Ceci est l'histoire d'une guerre. La plus étrange et la plus totale de l'histoire...
Critiques
Le roman cataclysmique est devenu, traditionnellement pourrait-on dire, une spécialité anglaise. A cause peut-être de la situation géographique d'un pays qui a, de tous temps, redouté les invasions. Depuis H.G. Wells ou Sir G.T. Chesney (Bataille de Dorking : les Prussiens en Angleterre — 1871), de nombreux écrivains se sont donc essayés à ce thème avec plus ou moins de bonheur. Keith Roberts a donné avec Les Furies l'un des plus beaux récits du genre.

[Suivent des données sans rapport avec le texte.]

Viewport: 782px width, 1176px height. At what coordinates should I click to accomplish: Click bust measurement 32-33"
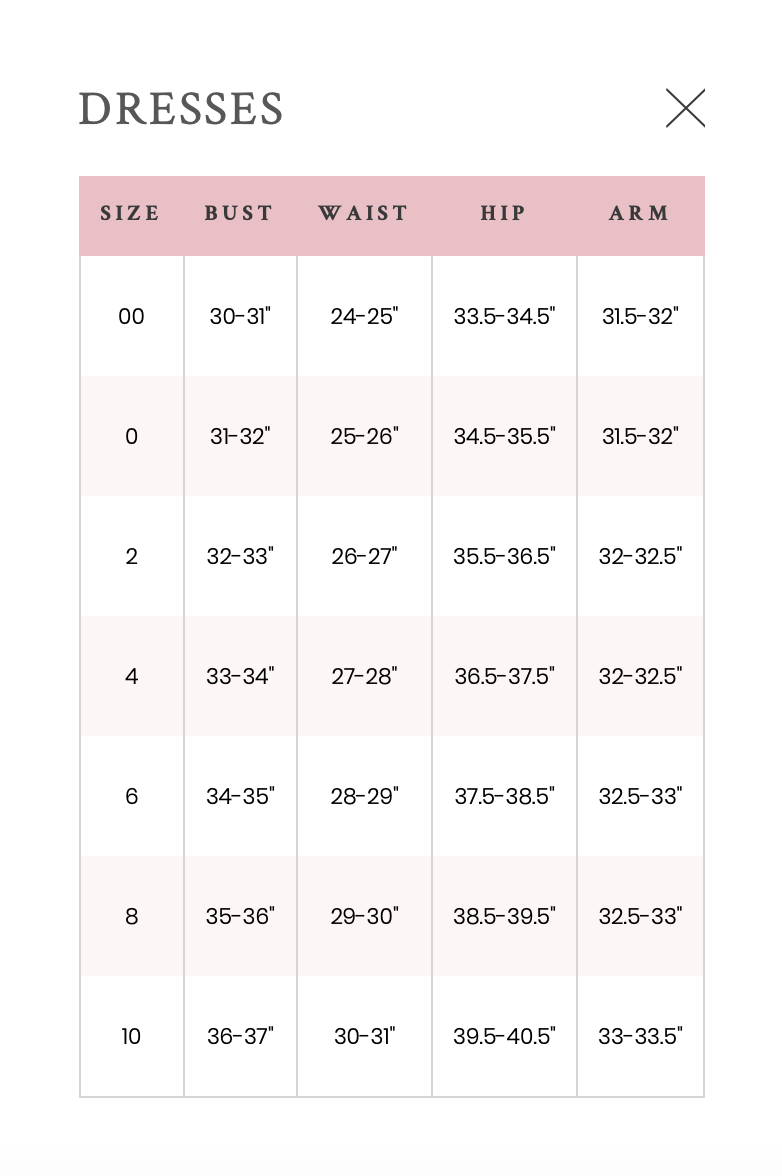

La démarche est simple : des guêpes géantes — création extra-terrestre — envahissent peu à peu la Terre ; la population tente de résister en même temps qu'elle doit subir les effets de séismes provoqués par diverses expériences atomiques ; les structures sociales s'effondrent tandis que des groupuscules prennent le maquis. Finalement, la nature seule aura raison des envahisseurs.
On croirait, à quelques détails près et en remplaçant certains mots ou certains noms, lire un épisode des Maquis d'Auvergne ou du Vercors. Je veux dire que le réalisme est poussé à un point tel qu'un parallèle devient possible et que le lecteur, sans que l'intérêt en souffre, n'est jamais pris au dépourvu : il s'enfonce peu à peu d'un univers connu à un autre univers connu, de l'environnement douillet et apparemment immuable qui caractérise notre époque à ce monde de l'horreur qu'ont connu pas mal d'entre nous voilà pas si longtemps, chaque palier de la descente aux enfers constituant le seul aboutissement d'une situation irréversible.
Mais la réussite tient aussi à ce que le groupe de réfractaires réfugiés, dans les cavernes du Chill Leer bénéficie de toute l'attention de l'auteur qui a su rendre merveilleusement la vie commune et les individualités qui l'animent. Une excellente étude de la société britannique, en somme, et un récit trépidant de la première à la dernière page.
Les Furies est l'histoire d'une guerre, la plus étrange et la plus totale de l'histoire, celle déclarée au genre humain par des guêpes géantes et déchaînées. Les Furies, tel est le nom qui avait été donné, dans l'antiquité, aux créatures qui tourmentaient les pauvres âmes pour leurs péchés. Pour quelles fautes commises, l'humanité doit-elle payer cette malédiction venue des cieux ? Et ces guêpes gigantesques, sont-elles réellement de monstrueux insectes, fruits vénéneux des retombées nucléaires, ou bien la forme démoniaque revêtue par quelque mystérieuse Entité ? Dans la grande tradition britannique du roman cataclysmique, Les Furies est un roman solide et haletant qui se lit d'une traite, dans l'attente inquiète du vrombissement fatal. Et on n'oubliera pas de lire — ou de relire — Pavane, le chef d'œuvre de Keith Roberts qui avait fait équipe avec Les Furies en 1971 au CLA, récemment réédité par Le Livre de Poche.